O conglomerado Entrepay é classificado como de pequeno porte dentro do cenário financeiro brasileiro. Dados de dezembro de 2025 indicavam que o grupo detinha uma participação marginal de aproximadamente 0,009% no ativo total do Sistema Financeiro Nacional. Para contextualizar, as quatro maiores instituições financeiras do país juntas respondem por uma parcela expressiva, concentrando 54,7% dos ativos totais do SFN, conforme apontado pelo Relatório de Estabilidade Financeira do BC de abril de 2025.

Entenda a Liquidação Extrajudicial e a Cobertura do FGC

O Regime Especial de Intervenção

A liquidação extrajudicial constitui um regime de intervenção especial adotado pelo Banco Central para retirar do SFN, de forma ordenada, instituições financeiras que se tornaram inviáveis. Esse mecanismo regulatório visa primordialmente à proteção de depositantes e credores em situações de insolvência grave, má gestão ou fraudes, e se processa sem a necessidade de intervenção judicial direta, agilizando o processo de descontinuidade das operações da entidade em crise.
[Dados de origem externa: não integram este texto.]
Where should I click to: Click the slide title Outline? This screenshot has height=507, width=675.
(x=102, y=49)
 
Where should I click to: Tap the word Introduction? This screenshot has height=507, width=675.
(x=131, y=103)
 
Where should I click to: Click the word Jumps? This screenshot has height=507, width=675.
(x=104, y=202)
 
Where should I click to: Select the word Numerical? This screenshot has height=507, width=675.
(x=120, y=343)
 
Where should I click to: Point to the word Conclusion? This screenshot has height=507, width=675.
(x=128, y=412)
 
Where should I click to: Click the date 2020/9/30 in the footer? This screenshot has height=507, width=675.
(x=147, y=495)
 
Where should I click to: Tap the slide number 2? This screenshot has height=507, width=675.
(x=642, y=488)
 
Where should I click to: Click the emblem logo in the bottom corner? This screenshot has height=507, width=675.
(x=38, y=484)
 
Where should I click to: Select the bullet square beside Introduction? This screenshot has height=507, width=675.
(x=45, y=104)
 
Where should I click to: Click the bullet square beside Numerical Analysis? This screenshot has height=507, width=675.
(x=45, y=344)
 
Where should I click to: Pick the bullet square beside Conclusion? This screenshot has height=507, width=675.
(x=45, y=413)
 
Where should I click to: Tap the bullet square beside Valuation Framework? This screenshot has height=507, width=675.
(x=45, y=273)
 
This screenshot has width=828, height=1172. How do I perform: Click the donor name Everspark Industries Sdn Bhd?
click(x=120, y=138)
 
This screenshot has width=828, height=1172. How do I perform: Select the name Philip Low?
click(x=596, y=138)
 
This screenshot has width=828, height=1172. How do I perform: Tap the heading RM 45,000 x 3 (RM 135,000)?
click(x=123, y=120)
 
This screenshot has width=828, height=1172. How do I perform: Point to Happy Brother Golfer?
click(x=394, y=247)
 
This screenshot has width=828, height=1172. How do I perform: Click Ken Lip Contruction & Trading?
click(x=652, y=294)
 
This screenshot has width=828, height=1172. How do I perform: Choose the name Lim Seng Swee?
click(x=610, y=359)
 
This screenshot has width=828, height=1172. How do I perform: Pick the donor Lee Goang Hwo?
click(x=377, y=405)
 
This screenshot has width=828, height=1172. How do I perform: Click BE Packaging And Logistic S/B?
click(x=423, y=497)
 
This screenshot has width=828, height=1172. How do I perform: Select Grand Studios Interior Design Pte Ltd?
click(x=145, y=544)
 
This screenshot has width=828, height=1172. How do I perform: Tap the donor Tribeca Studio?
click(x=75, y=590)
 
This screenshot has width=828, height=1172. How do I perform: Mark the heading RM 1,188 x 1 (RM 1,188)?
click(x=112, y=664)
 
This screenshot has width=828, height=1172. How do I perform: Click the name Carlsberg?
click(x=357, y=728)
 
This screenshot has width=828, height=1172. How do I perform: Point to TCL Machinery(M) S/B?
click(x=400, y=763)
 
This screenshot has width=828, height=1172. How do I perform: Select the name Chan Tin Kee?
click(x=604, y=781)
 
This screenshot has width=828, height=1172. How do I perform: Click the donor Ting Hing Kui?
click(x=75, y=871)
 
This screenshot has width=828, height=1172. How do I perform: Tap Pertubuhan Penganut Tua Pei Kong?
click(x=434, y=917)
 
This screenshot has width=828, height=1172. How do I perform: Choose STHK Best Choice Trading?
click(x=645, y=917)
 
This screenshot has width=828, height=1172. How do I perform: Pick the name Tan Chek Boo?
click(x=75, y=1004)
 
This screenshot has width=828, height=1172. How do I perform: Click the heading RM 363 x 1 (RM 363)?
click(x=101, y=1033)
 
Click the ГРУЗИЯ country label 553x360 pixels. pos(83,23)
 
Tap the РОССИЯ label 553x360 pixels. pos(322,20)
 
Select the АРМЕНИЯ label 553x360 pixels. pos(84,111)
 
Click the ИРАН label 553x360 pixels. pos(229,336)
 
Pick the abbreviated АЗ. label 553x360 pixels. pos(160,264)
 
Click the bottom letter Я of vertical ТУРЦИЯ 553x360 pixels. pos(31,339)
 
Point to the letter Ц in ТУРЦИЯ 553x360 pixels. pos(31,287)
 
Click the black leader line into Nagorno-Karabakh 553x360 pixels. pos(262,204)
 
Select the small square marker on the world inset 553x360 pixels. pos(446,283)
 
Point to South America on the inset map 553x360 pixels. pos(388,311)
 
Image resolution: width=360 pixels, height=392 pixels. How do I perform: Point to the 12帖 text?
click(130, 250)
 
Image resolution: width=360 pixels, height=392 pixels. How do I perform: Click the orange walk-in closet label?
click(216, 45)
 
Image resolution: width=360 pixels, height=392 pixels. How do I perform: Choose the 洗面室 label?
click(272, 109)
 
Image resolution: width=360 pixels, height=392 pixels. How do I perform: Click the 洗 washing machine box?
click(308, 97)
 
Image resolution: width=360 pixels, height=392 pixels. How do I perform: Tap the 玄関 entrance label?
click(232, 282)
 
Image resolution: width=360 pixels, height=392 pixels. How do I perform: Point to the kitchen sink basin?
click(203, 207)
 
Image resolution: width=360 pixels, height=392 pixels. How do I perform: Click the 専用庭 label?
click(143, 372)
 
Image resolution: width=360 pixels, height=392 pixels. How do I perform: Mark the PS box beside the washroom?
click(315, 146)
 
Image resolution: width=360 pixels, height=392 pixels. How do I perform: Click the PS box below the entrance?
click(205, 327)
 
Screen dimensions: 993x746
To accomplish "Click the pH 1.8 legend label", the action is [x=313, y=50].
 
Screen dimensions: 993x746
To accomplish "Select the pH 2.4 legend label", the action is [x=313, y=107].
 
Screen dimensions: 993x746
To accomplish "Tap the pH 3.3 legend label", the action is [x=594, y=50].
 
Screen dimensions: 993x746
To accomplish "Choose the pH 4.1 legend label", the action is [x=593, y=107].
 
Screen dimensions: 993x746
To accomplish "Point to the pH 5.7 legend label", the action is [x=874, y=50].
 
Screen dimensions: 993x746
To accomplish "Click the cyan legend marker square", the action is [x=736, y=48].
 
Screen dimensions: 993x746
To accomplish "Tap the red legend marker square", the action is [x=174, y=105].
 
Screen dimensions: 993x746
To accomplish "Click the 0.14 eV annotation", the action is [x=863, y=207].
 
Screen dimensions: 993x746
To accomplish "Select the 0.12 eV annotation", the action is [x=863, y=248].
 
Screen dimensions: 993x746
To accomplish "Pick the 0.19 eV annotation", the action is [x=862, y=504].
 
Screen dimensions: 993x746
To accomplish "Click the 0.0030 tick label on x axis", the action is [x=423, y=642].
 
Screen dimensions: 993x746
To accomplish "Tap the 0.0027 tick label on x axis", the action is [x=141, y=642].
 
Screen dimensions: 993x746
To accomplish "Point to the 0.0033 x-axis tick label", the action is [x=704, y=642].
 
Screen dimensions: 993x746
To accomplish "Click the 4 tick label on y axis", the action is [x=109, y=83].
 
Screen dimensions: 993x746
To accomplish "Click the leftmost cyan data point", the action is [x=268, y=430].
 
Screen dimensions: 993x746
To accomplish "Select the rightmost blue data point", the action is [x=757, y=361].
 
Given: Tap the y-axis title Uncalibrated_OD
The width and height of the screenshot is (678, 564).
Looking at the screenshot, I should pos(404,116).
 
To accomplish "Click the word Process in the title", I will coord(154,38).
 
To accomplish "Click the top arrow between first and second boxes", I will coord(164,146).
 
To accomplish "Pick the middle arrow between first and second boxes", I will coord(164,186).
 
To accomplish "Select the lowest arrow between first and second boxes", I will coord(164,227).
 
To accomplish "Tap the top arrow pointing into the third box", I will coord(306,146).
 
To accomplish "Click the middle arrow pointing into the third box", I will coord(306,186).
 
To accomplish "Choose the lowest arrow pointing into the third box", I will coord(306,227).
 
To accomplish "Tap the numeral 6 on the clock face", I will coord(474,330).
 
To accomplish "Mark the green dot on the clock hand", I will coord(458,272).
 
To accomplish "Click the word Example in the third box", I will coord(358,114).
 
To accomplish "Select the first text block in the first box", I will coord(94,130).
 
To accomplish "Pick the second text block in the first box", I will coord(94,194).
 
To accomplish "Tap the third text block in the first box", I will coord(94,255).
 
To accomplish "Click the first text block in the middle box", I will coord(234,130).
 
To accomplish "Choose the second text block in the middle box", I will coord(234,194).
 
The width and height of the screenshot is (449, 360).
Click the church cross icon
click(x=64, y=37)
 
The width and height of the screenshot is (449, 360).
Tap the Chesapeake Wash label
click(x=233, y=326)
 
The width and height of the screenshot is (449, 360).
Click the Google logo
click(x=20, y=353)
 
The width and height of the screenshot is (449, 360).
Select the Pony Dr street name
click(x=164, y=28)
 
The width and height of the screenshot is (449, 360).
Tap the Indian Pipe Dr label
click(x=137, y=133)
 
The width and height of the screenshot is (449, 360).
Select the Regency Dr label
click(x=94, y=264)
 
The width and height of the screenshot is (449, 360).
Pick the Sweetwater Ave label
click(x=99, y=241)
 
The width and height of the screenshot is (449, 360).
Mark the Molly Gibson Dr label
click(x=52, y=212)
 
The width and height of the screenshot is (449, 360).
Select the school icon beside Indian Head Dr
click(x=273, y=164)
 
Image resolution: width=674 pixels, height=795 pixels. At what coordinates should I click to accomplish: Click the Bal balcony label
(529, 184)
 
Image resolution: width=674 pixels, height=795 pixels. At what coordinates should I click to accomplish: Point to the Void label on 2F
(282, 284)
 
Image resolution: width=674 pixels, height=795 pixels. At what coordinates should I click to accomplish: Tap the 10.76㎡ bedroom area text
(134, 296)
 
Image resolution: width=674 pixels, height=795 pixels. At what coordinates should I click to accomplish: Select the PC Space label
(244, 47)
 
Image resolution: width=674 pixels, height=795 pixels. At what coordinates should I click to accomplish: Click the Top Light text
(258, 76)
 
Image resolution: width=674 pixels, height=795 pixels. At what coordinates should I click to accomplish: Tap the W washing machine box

Ausência de Proteção do Fundo Garantidor de Créditos

É importante salientar que, devido à natureza das instituições liquidadas – uma instituição de pagamento e uma sociedade de crédito direto –, as captações e operações destas entidades não contam com a cobertura do Fundo Garantidor de Créditos (FGC). O FGC é uma entidade privada que tem como função ressarcir clientes de bancos, bancos de investimento, sociedades de crédito, financiamento e investimento e outras instituições em caso de não cumprimento de obrigações, sendo mantido com recursos provenientes das próprias instituições financeiras associadas.

Consequências Imediatas e Apuração de Responsabilidades

Com a decretação da liquidação, a legislação prevê que os bens dos controladores e dos ex-administradores das instituições envolvidas se tornem indisponíveis. O Banco Central reafirmou seu compromisso em prosseguir com todas as ações cabíveis, dentro de sua esfera de competência, para investigar a fundo as causas e as responsabilidades pela crise no conglomerado Entrepay. O desfecho dessa apuração poderá culminar na aplicação de sanções administrativas e, se for o caso, na comunicação formal às autoridades competentes para outras providências legais.

A medida reforça o papel vigilante do Banco Central na manutenção da solidez e da integridade do Sistema Financeiro Nacional, agindo para proteger o mercado e seus participantes de riscos sistêmicos e condutas irregulares. A liquidação da Entrepay serve como um lembrete da importância do cumprimento rigoroso das regulamentações para todas as entidades que operam no setor financeiro brasileiro.